Format everything in the listing below, from the line containing "is (506, 675)." down to the line containing "Looking at the image, I should click on (784, 322).", as a Markdown table with the columns No. and Text. Give each non-blank line its own numbered row and skip the blank ones.

▬▬▬▬▬▬▬▬▬▬

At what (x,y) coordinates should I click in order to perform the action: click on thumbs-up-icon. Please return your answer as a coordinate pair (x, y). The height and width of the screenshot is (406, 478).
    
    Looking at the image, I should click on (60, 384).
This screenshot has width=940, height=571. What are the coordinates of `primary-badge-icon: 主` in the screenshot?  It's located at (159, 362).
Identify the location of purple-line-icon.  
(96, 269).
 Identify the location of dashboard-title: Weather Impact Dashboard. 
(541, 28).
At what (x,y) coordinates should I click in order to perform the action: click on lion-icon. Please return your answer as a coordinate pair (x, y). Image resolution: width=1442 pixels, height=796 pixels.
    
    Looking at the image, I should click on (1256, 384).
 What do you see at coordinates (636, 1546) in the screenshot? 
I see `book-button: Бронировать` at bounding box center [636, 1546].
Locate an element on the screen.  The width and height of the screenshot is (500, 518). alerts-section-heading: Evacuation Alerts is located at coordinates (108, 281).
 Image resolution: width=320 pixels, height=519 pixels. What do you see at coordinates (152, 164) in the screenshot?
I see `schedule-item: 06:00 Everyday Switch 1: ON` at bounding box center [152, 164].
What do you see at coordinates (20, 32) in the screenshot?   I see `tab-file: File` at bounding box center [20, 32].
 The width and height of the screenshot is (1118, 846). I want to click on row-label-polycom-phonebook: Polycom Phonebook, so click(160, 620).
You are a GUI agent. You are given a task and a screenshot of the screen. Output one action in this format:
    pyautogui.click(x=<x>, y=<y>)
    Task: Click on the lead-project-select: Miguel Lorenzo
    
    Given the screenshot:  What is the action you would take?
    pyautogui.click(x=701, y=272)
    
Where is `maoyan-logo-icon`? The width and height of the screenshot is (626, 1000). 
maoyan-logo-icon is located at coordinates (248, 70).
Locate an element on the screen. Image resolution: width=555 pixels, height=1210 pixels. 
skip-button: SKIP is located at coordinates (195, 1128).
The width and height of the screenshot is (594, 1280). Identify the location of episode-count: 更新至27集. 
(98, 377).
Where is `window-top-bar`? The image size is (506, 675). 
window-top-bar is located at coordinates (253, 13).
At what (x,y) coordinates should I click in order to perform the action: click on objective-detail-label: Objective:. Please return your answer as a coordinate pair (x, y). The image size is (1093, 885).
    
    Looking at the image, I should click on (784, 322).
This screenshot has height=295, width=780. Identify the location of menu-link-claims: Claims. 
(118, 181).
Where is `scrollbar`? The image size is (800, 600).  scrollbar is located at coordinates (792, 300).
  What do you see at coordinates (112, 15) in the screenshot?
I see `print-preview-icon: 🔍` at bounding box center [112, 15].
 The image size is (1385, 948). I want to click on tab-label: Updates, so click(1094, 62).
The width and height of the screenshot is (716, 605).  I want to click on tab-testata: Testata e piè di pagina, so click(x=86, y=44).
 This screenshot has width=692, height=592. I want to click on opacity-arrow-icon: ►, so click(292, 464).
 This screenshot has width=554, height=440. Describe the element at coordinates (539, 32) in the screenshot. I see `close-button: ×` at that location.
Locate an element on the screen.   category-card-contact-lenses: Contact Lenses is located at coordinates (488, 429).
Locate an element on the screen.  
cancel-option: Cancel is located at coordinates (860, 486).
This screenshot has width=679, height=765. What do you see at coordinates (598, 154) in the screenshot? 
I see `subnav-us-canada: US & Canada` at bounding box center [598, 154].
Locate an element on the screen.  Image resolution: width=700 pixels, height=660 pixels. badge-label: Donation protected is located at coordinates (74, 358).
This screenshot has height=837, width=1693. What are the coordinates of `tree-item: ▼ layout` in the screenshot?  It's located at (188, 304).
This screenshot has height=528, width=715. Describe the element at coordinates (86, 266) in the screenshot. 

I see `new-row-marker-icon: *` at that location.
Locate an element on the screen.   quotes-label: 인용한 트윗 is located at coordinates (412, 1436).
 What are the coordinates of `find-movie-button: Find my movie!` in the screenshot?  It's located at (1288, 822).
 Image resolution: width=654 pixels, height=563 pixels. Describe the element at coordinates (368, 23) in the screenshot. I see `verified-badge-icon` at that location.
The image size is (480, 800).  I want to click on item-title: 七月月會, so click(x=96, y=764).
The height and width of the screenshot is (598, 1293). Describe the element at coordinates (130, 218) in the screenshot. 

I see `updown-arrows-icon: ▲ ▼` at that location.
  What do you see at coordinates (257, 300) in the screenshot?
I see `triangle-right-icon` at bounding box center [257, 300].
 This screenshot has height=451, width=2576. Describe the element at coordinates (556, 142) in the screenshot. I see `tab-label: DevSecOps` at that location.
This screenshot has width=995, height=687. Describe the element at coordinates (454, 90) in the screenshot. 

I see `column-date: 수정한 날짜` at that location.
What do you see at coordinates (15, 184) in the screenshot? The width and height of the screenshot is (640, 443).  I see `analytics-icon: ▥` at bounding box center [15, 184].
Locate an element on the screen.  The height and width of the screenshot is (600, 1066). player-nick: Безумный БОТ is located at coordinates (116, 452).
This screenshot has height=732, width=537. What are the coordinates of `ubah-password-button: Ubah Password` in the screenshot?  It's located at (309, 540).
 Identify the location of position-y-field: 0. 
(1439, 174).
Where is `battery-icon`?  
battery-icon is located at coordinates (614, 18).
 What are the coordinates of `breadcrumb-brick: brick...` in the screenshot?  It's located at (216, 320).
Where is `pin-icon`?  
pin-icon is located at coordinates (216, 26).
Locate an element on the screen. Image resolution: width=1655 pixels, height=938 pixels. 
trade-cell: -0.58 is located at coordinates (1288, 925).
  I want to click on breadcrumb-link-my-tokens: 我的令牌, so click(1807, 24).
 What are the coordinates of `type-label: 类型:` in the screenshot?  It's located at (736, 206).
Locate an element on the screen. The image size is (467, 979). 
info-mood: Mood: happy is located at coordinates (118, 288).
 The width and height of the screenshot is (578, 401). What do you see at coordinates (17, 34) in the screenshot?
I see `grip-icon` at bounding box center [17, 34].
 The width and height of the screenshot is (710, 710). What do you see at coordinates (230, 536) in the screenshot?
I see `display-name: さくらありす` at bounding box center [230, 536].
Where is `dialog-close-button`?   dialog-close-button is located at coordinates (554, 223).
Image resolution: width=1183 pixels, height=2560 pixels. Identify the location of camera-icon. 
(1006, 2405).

▬▬▬▬▬▬▬▬▬▬

▶ FINISHED TASK
| No. | Text |
|---|---|
| 1 | Where is `window-top-bar`? The image size is (506, 675).  |
| 2 | window-top-bar is located at coordinates (253, 13). |
| 3 | At what (x,y) coordinates should I click in order to perform the action: click on objective-detail-label: Objective:. Please return your answer as a coordinate pair (x, y). The image size is (1093, 885). |
| 4 |     Looking at the image, I should click on (784, 322). |